Happy Tarot, detail from JudgementHappy TarotHappy Tarot, by Serena Ficca
Lo Scarabeo,  9780738746975, 78 cards, 2015

Serena Ficca’s Happy Tarot is a full 78 card tarot based on the Raider-Waite-Smith style. Each card features a colour illustration that interprets the classic imagery into a much gentler, softer version. More than anything, this deck is adorable and extremely Judeo-Christian friendly.

The first thing you see when dealing with tarot decks is the cards themselves, which is to say, the artwork. This deck is no different. It is obviously illustrated with younger readers in mind. The people are done in a very cartoonish, almost chibi style with large heads and short, stunted bodies. The scenes are landscapes full of candy and sweet treats with softly glowing skylines. Every card is non-aggressive, even the “darker” or “more negative” cards. Cards that are traditionally less positive at first glance still have a very cute tone, cutting a lot of the foreboding. For example, The Tower — which does include the traditional imagery of a burning tower falling while lighting strikes it — doesn’t have quite the same bite when the people resemble dolls more than they do actual humans. Similarly, the 10 of Swords looks more like a kid that had too many goodies than it does a fallen solider.

Even so, the deck is very well illustrated. Both the major and minors have full illustrations, and despite the cute bent of the work they maintain all of the same basic imagery. The suits are a bit different; the cups are bowls of pudding, the wands are candy canes, and the swords are wooden, maintaining the inoffensive childlike imagery.

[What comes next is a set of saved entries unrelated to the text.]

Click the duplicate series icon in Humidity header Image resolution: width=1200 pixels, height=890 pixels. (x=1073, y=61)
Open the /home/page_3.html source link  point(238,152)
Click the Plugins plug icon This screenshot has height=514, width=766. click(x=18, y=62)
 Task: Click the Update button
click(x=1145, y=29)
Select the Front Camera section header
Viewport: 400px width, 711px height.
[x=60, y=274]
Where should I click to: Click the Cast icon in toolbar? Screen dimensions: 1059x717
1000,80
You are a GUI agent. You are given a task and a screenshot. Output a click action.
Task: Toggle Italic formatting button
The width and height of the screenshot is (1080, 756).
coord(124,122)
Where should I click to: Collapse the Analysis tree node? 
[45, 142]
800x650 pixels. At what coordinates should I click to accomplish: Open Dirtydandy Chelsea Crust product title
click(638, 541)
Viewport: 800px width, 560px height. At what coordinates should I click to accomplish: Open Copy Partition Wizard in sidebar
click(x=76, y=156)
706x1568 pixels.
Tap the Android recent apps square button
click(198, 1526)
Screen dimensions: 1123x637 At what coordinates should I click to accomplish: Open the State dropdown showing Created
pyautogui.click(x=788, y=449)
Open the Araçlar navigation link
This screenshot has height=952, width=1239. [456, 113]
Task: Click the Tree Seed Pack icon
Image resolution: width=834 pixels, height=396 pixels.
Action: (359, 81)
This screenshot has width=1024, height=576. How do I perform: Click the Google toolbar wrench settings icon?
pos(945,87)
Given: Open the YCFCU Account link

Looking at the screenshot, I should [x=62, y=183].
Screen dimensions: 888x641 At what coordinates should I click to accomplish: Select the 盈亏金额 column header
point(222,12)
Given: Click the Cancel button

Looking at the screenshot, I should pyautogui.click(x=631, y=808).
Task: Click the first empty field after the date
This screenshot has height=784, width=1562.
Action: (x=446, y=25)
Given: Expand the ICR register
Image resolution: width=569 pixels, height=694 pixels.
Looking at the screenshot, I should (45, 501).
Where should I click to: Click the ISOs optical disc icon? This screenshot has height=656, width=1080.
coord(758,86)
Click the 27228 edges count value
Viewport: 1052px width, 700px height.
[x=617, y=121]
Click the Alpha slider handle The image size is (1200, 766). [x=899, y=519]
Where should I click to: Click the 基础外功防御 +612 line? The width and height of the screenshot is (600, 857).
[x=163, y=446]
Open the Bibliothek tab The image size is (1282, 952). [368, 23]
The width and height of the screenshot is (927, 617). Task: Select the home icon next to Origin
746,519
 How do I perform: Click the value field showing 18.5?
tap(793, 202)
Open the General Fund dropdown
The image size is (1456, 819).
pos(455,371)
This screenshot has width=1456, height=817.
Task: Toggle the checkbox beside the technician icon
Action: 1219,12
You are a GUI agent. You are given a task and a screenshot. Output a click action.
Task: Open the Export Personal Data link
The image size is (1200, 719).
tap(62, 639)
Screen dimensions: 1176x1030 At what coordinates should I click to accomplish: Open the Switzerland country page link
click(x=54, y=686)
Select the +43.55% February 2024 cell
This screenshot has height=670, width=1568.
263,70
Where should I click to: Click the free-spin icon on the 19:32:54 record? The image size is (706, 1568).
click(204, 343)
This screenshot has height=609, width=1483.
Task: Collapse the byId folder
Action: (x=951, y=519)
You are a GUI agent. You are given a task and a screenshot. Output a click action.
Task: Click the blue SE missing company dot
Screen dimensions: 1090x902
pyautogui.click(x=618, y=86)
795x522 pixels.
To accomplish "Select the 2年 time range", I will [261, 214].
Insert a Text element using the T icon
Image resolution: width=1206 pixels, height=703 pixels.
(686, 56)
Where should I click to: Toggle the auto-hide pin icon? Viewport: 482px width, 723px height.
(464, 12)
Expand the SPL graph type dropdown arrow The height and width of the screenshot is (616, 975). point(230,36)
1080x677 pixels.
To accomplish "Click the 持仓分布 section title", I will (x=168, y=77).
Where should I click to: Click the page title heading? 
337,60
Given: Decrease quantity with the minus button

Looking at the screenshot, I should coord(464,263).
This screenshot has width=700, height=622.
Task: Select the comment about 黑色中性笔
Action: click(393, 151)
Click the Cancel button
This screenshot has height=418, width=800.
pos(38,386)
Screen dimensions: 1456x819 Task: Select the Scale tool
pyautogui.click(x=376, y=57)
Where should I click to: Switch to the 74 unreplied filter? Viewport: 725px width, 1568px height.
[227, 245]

That being said, the Rider-Waite-Smith cards do have solid foot in Christian mythology when it comes to the images that are displayed, especially in the major arcana. There are crosses, allusions to the story of Adam and Eve as well as depictions of angels as commonly influenced by Christian dogma subtly inserted into the art. However, something about the style of these cards has made these images more overt and noticeable.

Happy Tarot, detail from The Hermit

Many of the characters are clothed in outfits reminiscent of a child’s Christmas play. Long robes, headpieces, etc. The very simple art style makes it look more like a costume and less like actual clothing. This theme of very simple, bold art plays throughout the deck. This downplay of the details actually provides a stronger impression as the image isn’t filled to the brim with information. Only the most important symbols have been transferred over, so the use of certain Christian iconography is more apparent.

A dive into the LWB (little white book, the pamphlet included with the cards) shows that that this deck isn’t called Happy Tarot just because of the cute art. Everything about this deck is focused on achieving happiness. The LWB encourages its readers to use the deck to help them find happiness and have fun. The meanings of the cards are fairly standard, the only difference in the book is that these are focused strongly on the positive. In fact, each meaning is accompanied with a short line on how you can use that card to “find happiness.” In case it’s not clear, the Happy Tarot really wants you to find happiness.

The real question is, however, how do these read? I did a few quick readings (one- and three-card spreads) to get a feel for the cards. Despite the childish images, the readings were solid. I even used the LWB to double check and still ended up with the same or very close interpretations.

Because of the art style, it’s hard to read anything too heavy with these cards, which is both a positive and a negative. If you are trying to get a deep reading to really guide someone, these cards will probably not work well. However, if you’re just giving readings for, well, fun, these are great.

Happy Tarot, detail from The Empress

Initially I looked at these as a possible starter deck for young readers, and I think they would work very well for that purpose. The images are clear and easy to read; they’re not very adult so it’s easy for young readers to digest. Upon further use of them, I also think that they would be a good set for beginning readers, especially those coming from a Christian background, who may not be comfortable with the idea of tarot yet. I also would recommend this deck to professional readers to have in their collections, as it’s great for reading for a younger audience.

Overall, Happy Tarot is a solid tarot deck. Do not dismiss it because of its cartoon art. Despite it’s cute exterior, it maintains a strong connection with its source, therefore making a welcome addition to any card collection, or a great option for newbies trying to learn the craft.